In a new series of drawings and oil paintings, Claire Swinford explores reversals, permeating the perceptual boundaries between dark/light, child/adult, artist/subject, alone/surrounded. Each figure projects drama from within a cocoon of transparent fabric, but the narrative remains opaque, resulting in rich images that are best understood according to their own inner logic. “Internal Logic: New Work by Claire Swinford” showcases six months of intensive sketching and painting at The Modbo, an award-winning gallery in downtown Colorado Springs.
Tony Achilles is an oil painter, illustrator, mural artist, and art teacher, born and raised in Denver, Colorado. He is presently working from his studio in the LoHi neighborhood of Denver. Though he studied under master painters such as Ron Hicks, Margaretta Gilboy, and Mark Daily at the Art Students League of Denver, Tony considers himself to be primarily a self-taught artist. Achilles has been showing publicly since 1989. Galleries and nontraditional art spaces where he has exhibited work include: Theory and Practice Gallery, Andrew Clark Photography Studio/Gallery, The Art Student’s League of Denver, The Arvada Art Center, The Cherry Creek Arts Festival, Inner City Art Expo Gallery, and most recently, The Modbo Gallery in Colorado Springs. When he is not preparing work for exhibition, Tony stays busy with commissions and various commercial and decorative art projects. His murals can be found in various businesses, restaurants, and private homes throughout Denver and the surrounding areas.

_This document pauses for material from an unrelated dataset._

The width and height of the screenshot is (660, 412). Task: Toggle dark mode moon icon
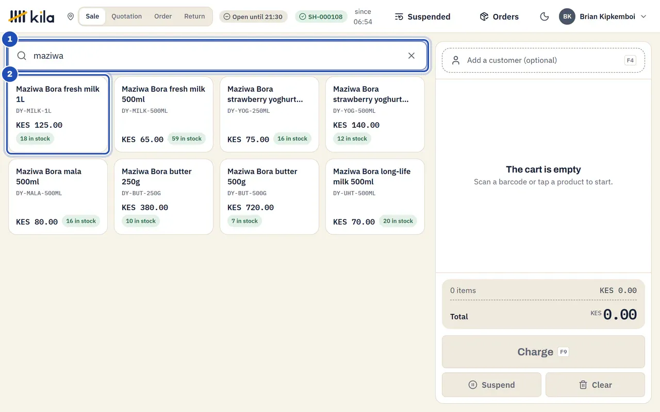(x=544, y=16)
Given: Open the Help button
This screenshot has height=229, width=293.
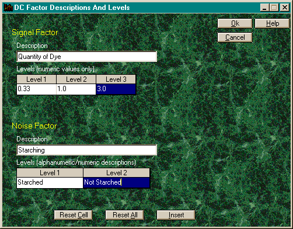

Says Achilles, “Intrinsically, my artwork is a journal of feelings, perceptions and experiences. My paintings are usually inspired by an emotion that I desire to share or express, rather than a concrete concept. My paintings often don’t have a clear ‘meaning’ until they are completed and I have had time to reflect on things, like what I was processing in my life when the work was created. Consciously, my work is an exploration of ephemeral beauty, relationship, and life as a sensual experience. Among my major themes are relationship, and personal freedom (or, more specifically, the experience of reaching one’s ‘divine’ potential). Subjects and images that recur in my work as sub-themes and narrative devices include: the human figure, flowers, fish, birds, bird nests, and tethers. By and large in my work, birds represent desire and the subconscious, the nest represents the body (the feeling self), tethers (…strings, ribbons, etc.) represent some form of relationship, and the figure simply symbolizes the complex human experience. Then again… sometimes a bird is just a bird.”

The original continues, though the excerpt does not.